» THE PROBLEM
The records that appear below are to be restated word for word.

Pixel coordinate grounding data:
..............................

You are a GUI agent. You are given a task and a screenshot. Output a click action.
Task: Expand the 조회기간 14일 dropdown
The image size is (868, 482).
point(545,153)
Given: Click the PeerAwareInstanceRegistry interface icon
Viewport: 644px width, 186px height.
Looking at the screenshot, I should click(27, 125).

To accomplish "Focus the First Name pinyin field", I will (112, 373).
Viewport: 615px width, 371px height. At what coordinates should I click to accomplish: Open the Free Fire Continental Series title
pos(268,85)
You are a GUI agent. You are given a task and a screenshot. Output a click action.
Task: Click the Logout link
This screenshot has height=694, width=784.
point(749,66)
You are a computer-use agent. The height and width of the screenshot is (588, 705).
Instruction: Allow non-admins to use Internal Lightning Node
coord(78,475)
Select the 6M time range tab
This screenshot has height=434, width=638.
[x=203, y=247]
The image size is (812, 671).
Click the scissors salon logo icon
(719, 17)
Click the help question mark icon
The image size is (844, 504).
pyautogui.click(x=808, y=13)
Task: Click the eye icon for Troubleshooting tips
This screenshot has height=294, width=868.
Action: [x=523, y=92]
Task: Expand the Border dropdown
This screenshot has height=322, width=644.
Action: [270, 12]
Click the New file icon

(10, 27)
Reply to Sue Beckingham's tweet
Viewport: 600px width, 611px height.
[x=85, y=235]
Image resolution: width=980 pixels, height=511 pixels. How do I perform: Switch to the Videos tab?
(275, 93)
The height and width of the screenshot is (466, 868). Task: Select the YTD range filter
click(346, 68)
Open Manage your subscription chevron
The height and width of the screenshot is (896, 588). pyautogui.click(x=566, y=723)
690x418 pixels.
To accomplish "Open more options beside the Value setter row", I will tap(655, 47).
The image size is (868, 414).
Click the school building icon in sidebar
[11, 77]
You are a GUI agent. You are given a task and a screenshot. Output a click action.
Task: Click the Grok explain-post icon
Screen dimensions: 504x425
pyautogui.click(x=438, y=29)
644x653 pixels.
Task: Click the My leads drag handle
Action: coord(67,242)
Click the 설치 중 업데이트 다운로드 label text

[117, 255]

..............................

» SOLVED PROBLEM
You are a GUI agent. You are given a task and a screenshot. Output a click action.
Task: Expand the 조회기간 14일 dropdown
The image size is (868, 482).
point(545,153)
Given: Click the PeerAwareInstanceRegistry interface icon
Viewport: 644px width, 186px height.
Looking at the screenshot, I should click(27, 125).

To accomplish "Focus the First Name pinyin field", I will (112, 373).
Viewport: 615px width, 371px height. At what coordinates should I click to accomplish: Open the Free Fire Continental Series title
pos(268,85)
You are a GUI agent. You are given a task and a screenshot. Output a click action.
Task: Click the Logout link
This screenshot has height=694, width=784.
point(749,66)
You are a computer-use agent. The height and width of the screenshot is (588, 705).
Instruction: Allow non-admins to use Internal Lightning Node
coord(78,475)
Select the 6M time range tab
This screenshot has height=434, width=638.
[x=203, y=247]
The image size is (812, 671).
Click the scissors salon logo icon
(719, 17)
Click the help question mark icon
The image size is (844, 504).
pyautogui.click(x=808, y=13)
Task: Click the eye icon for Troubleshooting tips
This screenshot has height=294, width=868.
Action: [x=523, y=92]
Task: Expand the Border dropdown
This screenshot has height=322, width=644.
Action: [270, 12]
Click the New file icon

(10, 27)
Reply to Sue Beckingham's tweet
Viewport: 600px width, 611px height.
[x=85, y=235]
Image resolution: width=980 pixels, height=511 pixels. How do I perform: Switch to the Videos tab?
(275, 93)
The height and width of the screenshot is (466, 868). Task: Select the YTD range filter
click(346, 68)
Open Manage your subscription chevron
The height and width of the screenshot is (896, 588). pyautogui.click(x=566, y=723)
690x418 pixels.
To accomplish "Open more options beside the Value setter row", I will tap(655, 47).
The image size is (868, 414).
Click the school building icon in sidebar
[11, 77]
You are a GUI agent. You are given a task and a screenshot. Output a click action.
Task: Click the Grok explain-post icon
Screen dimensions: 504x425
pyautogui.click(x=438, y=29)
644x653 pixels.
Task: Click the My leads drag handle
Action: coord(67,242)
Click the 설치 중 업데이트 다운로드 label text

[117, 255]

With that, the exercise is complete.